Time’s up. The answer is: Because I couldn’t provide shelter. Everything in that paragraph refers to the child’s needs and my incapability of meeting those needs, or at least one of them.

And that is the gist of it. If anything would prevent someone from providing the basic needs that keep their child alive, no matter what that reason is, to willingly bring in a child into the world while fully aware of that knowledge is irresponsible. My belief isn’t that poor people shouldn’t have children. My belief is anyone who knows ahead of time they cannot fulfill the most basic needs of a child shouldn’t go on to have a child until that changes. Economic class be damned.

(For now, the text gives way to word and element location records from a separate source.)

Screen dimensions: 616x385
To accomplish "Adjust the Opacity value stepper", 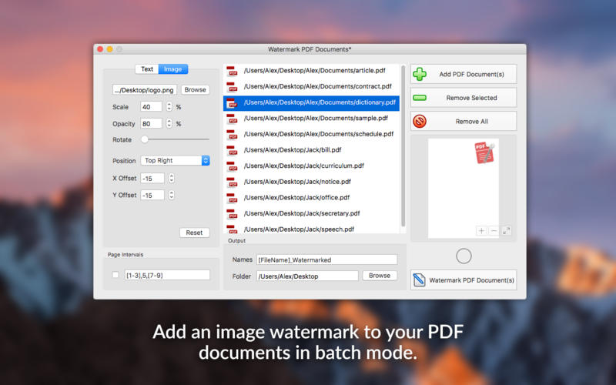I will [x=169, y=123].
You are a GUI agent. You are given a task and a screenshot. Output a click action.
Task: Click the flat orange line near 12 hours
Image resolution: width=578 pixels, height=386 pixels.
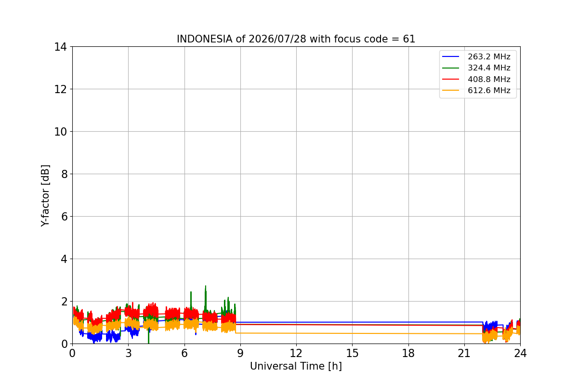click(x=296, y=333)
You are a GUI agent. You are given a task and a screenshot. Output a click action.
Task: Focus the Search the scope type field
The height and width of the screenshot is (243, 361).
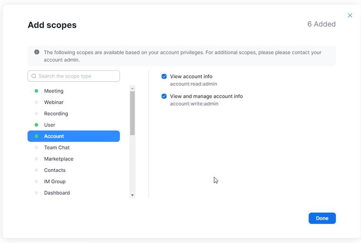pyautogui.click(x=74, y=76)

However, let’s say for a moment this is “classist”. What difference does it make? At the end of the day, there is a child whose needs cannot be met by their parent(s). Somebody must feed, clothe, and give shelter to that child. If the parent(s) cannot do it, the child will either die of neglect or be relinquished from the parent(s) for that neglect.

There is a somewhat popular meme that says when people talk about getting a pet, they are constantly reminded of the responsibilities of owning said pet, but when people talk about not having a child due not being able to provide for said child, they are told they’ll “figure things out” or “God will provide”. I have heard more times than I care to count there is no “perfect time” to have child, but the idea of hoping things will just fall into place seems like a dangerous gamble to take with a responsibility that’s obviously much larger than a pet. If that gamble falls favorably, that’s wonderful. If it doesn’t, there will be consequences and the child will undoubtedly suffer the brunt of them.

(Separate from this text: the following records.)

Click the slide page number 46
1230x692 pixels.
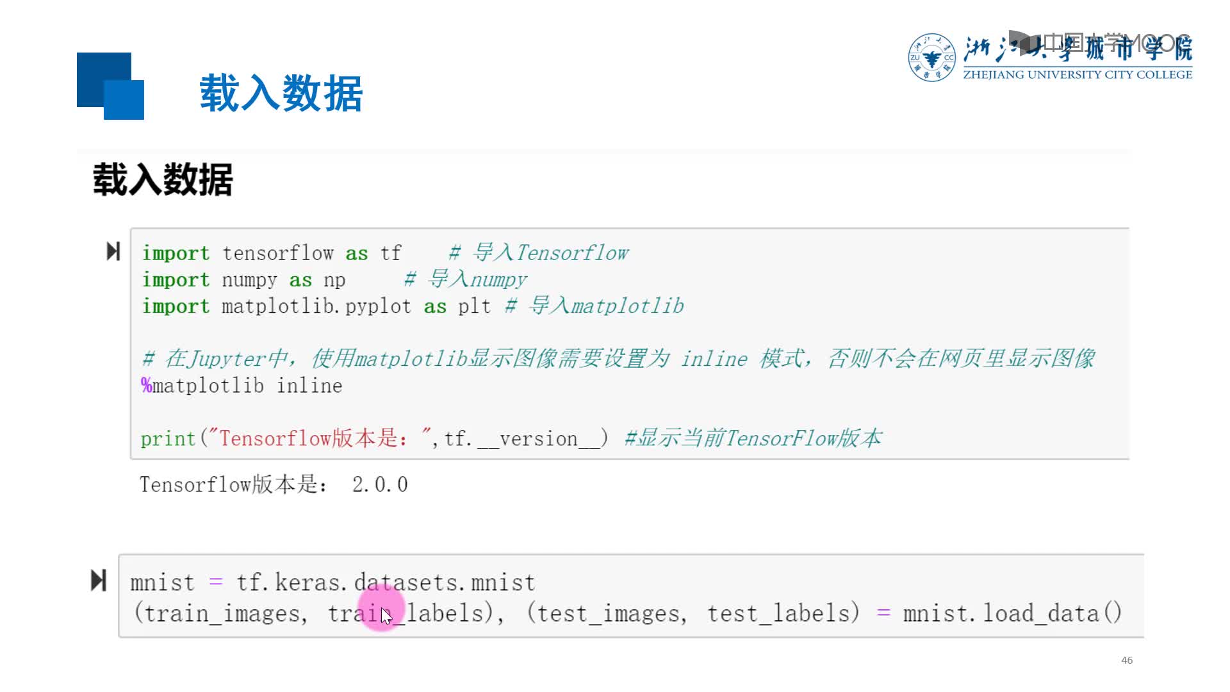point(1127,660)
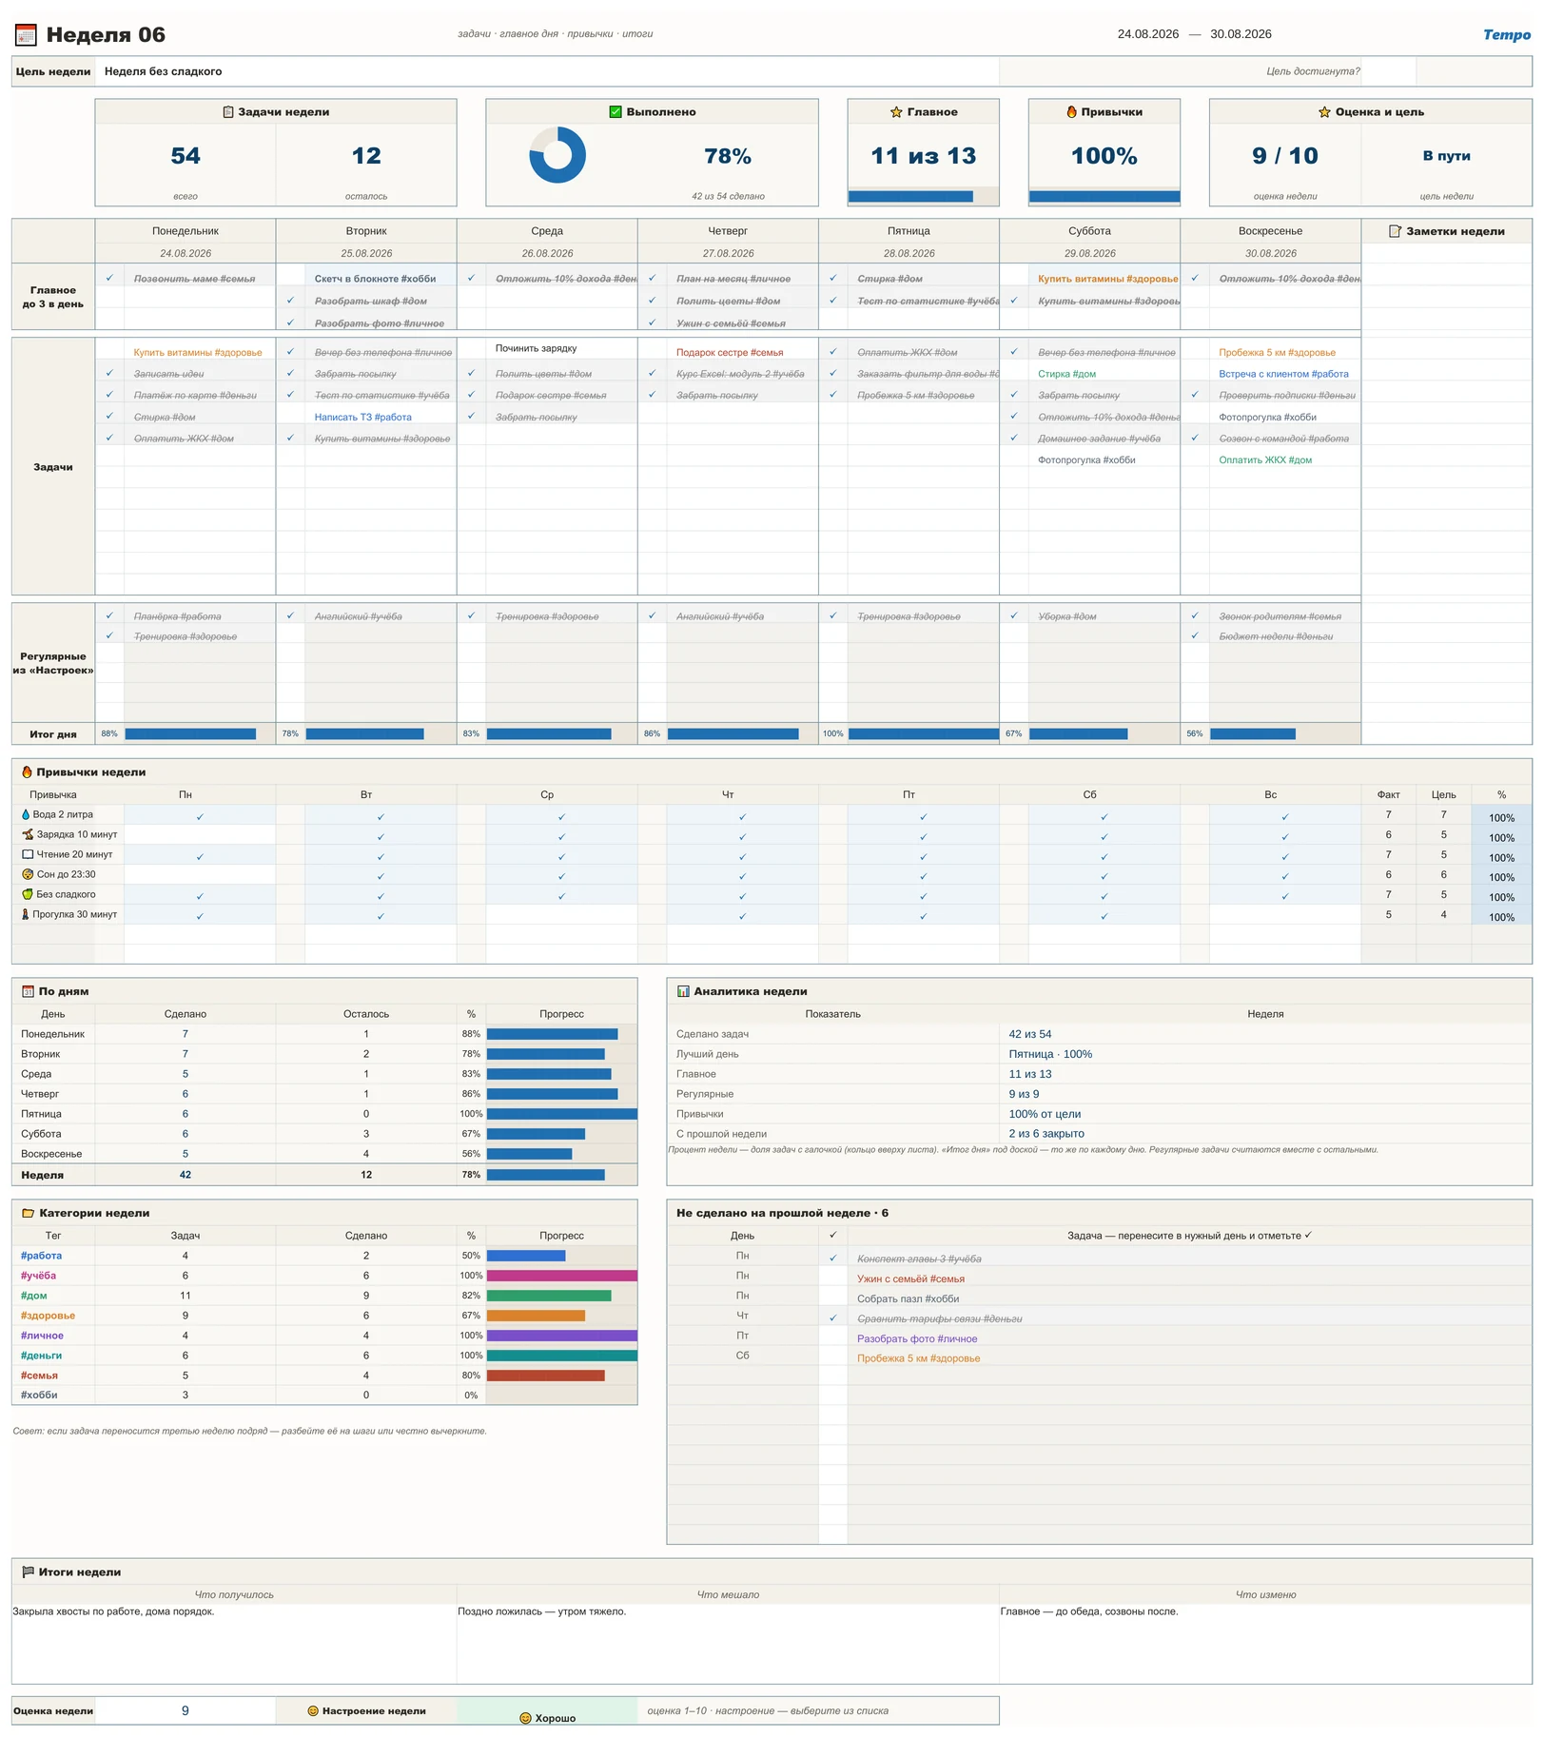Click the flame icon in Привычки card
Image resolution: width=1544 pixels, height=1737 pixels.
(1072, 112)
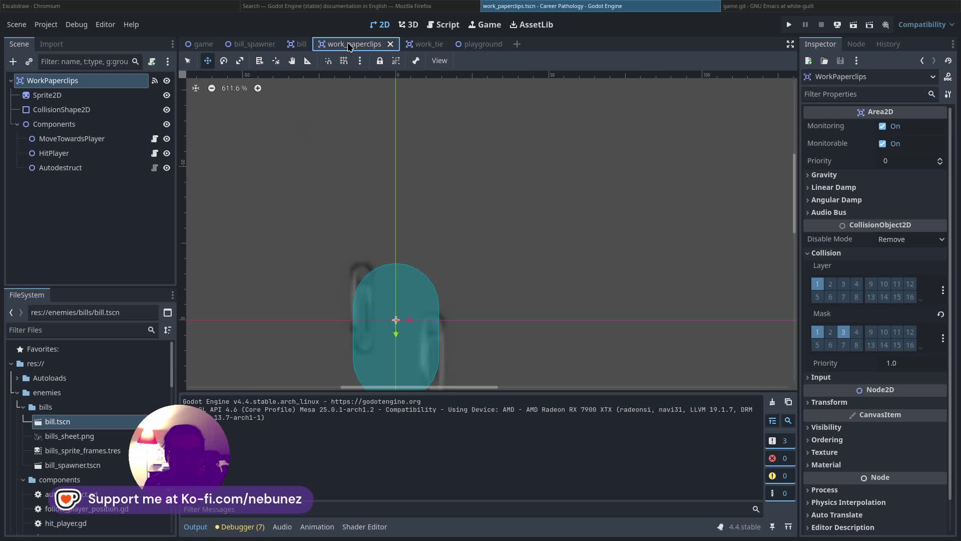Click the Ruler Mode tool

coord(308,61)
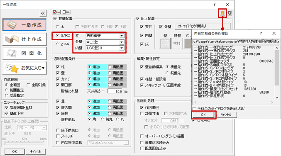Click the uncheck-all ALL icon
Image resolution: width=281 pixels, height=156 pixels.
pos(66,12)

Of course, in the end, it’s not my business and the responsibility of providing for that child is not mine. However, I think about this because, despite my lack of desire for parenthood, I don’t like the idea of any child being neglected. It is in no way fair to force a child into a situation where their needs cannot be met, and “life isn’t fair” should only refer to unavoidable events. Children should and deserve to be born into homes where their needs being met isn’t a worry.

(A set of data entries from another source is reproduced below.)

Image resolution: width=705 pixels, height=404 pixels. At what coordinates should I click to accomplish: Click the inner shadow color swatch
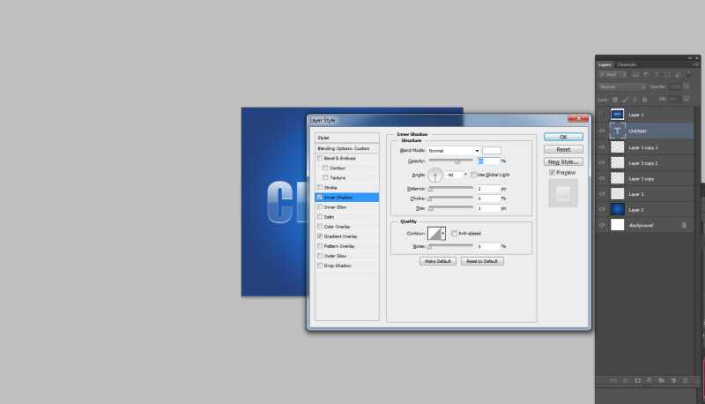pyautogui.click(x=491, y=151)
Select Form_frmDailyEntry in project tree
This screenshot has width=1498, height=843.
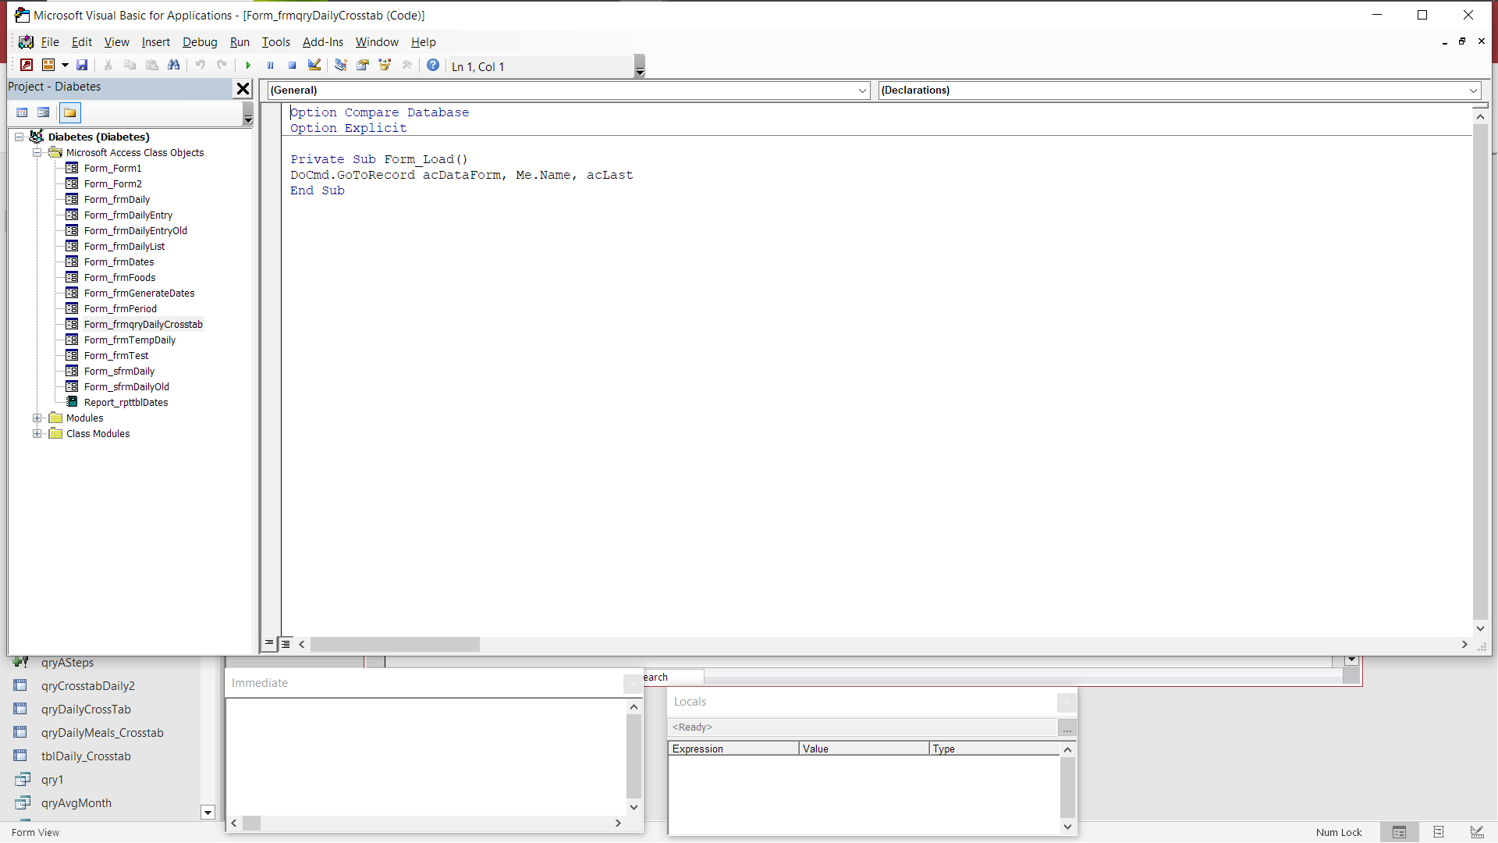click(128, 215)
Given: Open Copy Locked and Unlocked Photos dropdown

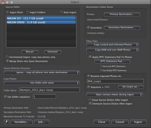Looking at the screenshot, I should pyautogui.click(x=113, y=45).
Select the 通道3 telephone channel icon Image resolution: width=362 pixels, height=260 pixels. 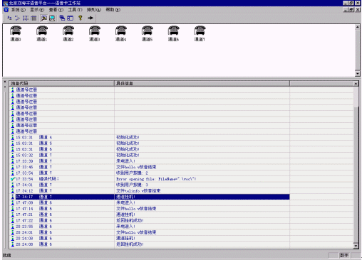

To speak specifically about poverty, if someone is poor, but can still provide their child’s basic needs, there is not a problem. That child is fed, clothed, and has shelter. There is no issue here. If they are, unfortunately, too poor to provide those needs, there is a big problem. The message is not “Poor people shouldn’t have children because they’re poor.” The message is “People who know they cannot provide for a child’s basic needs shouldn’t have children because they can’t provide for the children’s needs.”

And if that is indeed classist, so be it. I care much more that a child’s needs are met than someone pointing a finger at me and screaming I’m classist. Of course, I would not tell any person they can’t have a child in the first place, no matter what their situation currently was. As I already said, it’s not my business and it’s not as if anything would stop them anyway. I only hope, for the sake of their child, they are certain.